Jihād in West Africa during the Age of Revolutions

Author : Paul E. Lovejoy
Publisher : Ohio University Press
Page : 584 pages
File Size : 51,9 Mb
Release : 2016-11-30
Category : History
ISBN : 9780821445839

Get Book

Jihād in West Africa during the Age of Revolutions by Paul E. Lovejoy Pdf

In Jihād in West Africa during the Age of Revolutions, a preeminent historian of Africa argues that scholars of the Americas and the Atlantic world have not given Africa its due consideration as part of either the Atlantic world or the age of revolutions. The book examines the jihād movement in the context of the age of revolutions—commonly associated with the American and French revolutions and the erosion of European imperialist powers—and shows how West Africa, too, experienced a period of profound political change in the late eighteenth through the mid-nineteenth centuries. Paul E. Lovejoy argues that West Africa was a vital actor in the Atlantic world and has wrongly been excluded from analyses of the period. Among its chief contributions, the book reconceptualizes slavery. Lovejoy shows that during the decades in question, slavery expanded extensively not only in the southern United States, Cuba, and Brazil but also in the jihād states of West Africa. In particular, this expansion occurred in the Muslim states of the Sokoto Caliphate, Fuuta Jalon, and Fuuta Toro. At the same time, he offers new information on the role antislavery activity in West Africa played in the Atlantic slave trade and the African diaspora. Finally, Jihād in West Africa during the Age of Revolutions provides unprecedented context for the political and cultural role of Islam in Africa—and of the concept of jihād in particular—from the eighteenth century into the present.

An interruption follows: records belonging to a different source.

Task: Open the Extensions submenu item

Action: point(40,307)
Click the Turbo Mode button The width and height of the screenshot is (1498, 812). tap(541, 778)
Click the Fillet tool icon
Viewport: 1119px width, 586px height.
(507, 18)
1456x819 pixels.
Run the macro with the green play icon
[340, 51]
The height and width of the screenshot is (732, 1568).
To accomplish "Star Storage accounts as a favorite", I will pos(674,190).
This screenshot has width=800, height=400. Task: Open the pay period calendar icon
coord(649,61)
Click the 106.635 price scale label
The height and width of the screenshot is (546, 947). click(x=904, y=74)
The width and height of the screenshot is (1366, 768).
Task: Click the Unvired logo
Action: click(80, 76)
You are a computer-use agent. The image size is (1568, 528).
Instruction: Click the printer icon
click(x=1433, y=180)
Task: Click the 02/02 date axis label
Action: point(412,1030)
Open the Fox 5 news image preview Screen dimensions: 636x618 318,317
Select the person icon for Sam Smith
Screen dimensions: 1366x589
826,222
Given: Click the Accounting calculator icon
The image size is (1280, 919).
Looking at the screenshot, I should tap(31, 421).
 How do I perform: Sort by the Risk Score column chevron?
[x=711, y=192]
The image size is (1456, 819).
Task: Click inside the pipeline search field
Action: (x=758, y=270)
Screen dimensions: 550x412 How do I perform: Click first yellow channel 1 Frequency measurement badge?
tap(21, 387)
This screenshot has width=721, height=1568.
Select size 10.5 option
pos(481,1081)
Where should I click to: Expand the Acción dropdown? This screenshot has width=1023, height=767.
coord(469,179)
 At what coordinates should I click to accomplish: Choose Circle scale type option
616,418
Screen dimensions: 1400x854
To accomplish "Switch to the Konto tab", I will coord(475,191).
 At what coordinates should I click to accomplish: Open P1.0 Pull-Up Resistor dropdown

Understanding that there is a long tradition of jihād in West Africa, Lovejoy argues, helps correct the current distortion in understanding the contemporary jihād movement in the Middle East, Afghanistan, Pakistan, and Africa.

Critical Theory of Legal Revolutions

Author : Hauke Brunkhorst
Publisher : Bloomsbury Publishing USA
Page : 481 pages
File Size : 49,8 Mb
Release : 2014-06-19
Category : Political Science
ISBN : 9781441137005

Get Book

Critical Theory of Legal Revolutions by Hauke Brunkhorst Pdf

This unique work analyzes the crisis in modern society, building on the ideas of the Frankfurt School thinkers. Emphasizing social evolution and learning processes, it argues that crisis is mediated by social class conflicts and collective learning, the results of which are embodied in constitutional and public law. First, the work outlines a new categorical framework of critical theory in which it is conceived as a theory of crisis. It shows that the Marxist focus on economy and on class struggle is too narrow to deal with the range of social conflicts within modern society, and posits that a crisis of legitimization is at the core of all crises. It then discusses the dialectic of revolutionary and evolutionary developmental processes of modern society and its legal system. This volume in the Critical Theory and Contemporary Society by a leading scholar in the field provides a new approach to critical theory that will appeal to anyone studying political sociology, political theory, and law.